=== Given entries ===

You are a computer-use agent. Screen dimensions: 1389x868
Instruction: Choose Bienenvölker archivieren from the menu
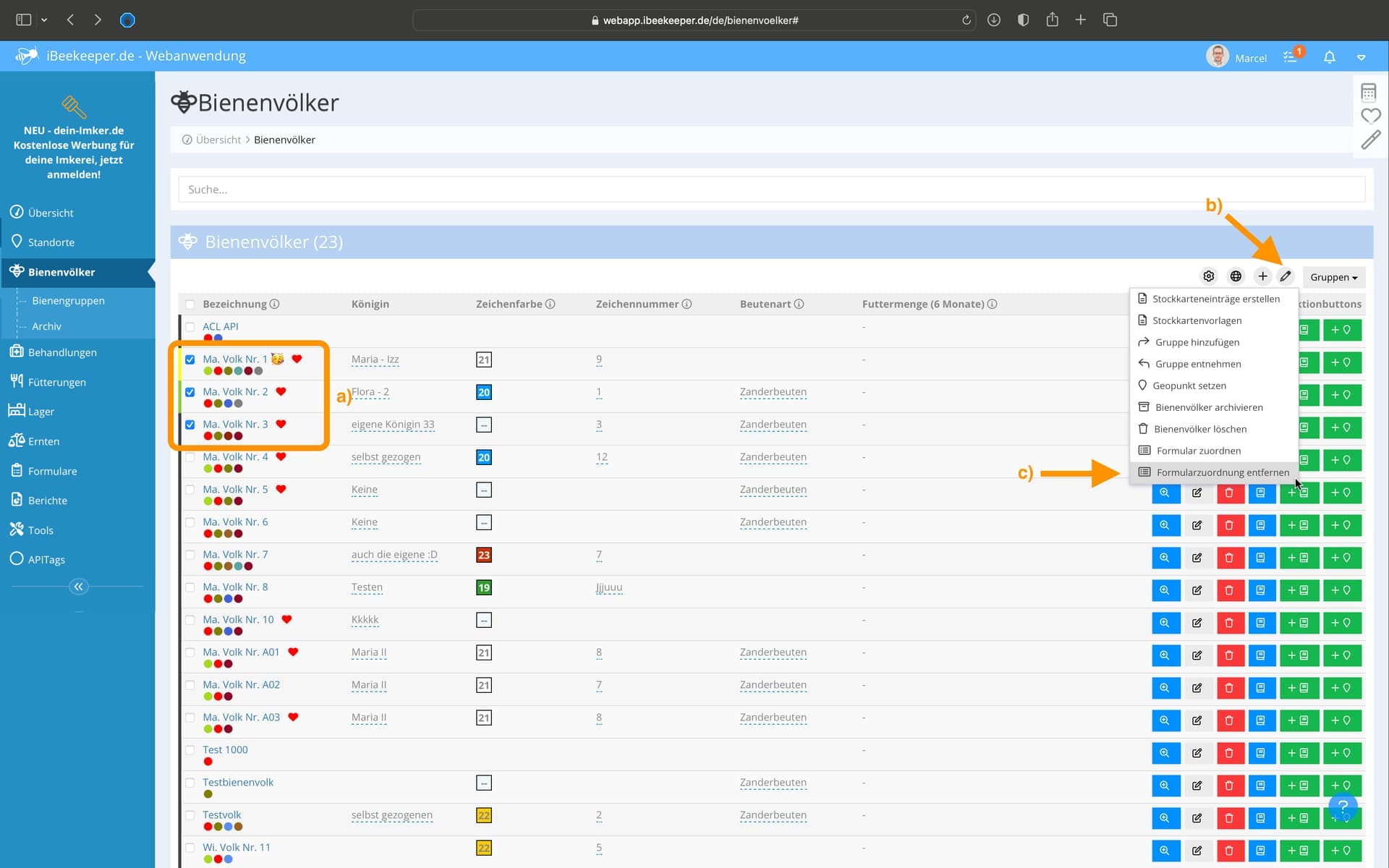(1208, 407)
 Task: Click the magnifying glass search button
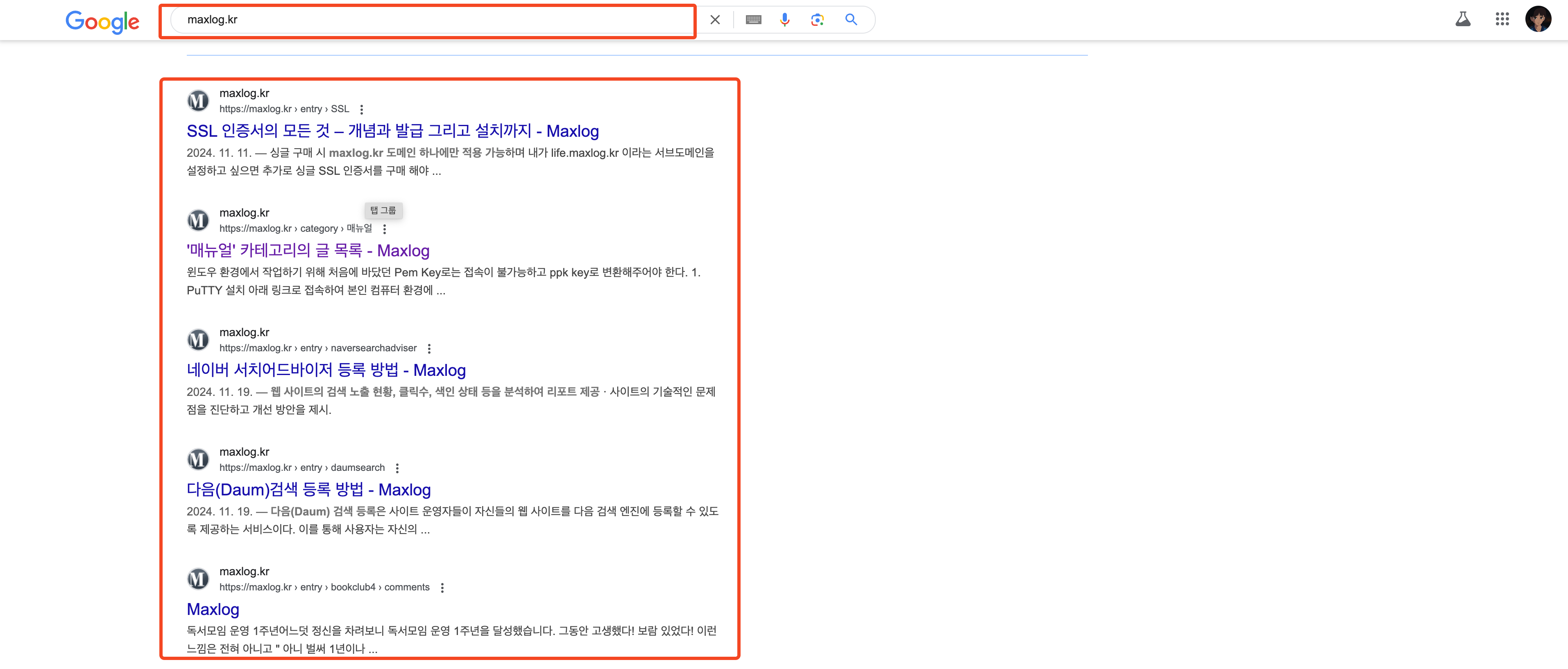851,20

===

• _Problem requirements_:
Please write out exactly the lines from the one containing "Instruction: Choose Bienenvölker" through the last line of the records above, and leave out any pictures.

• _Answer section_:
Instruction: Choose Bienenvölker archivieren from the menu
(1208, 407)
 Task: Click the magnifying glass search button
851,20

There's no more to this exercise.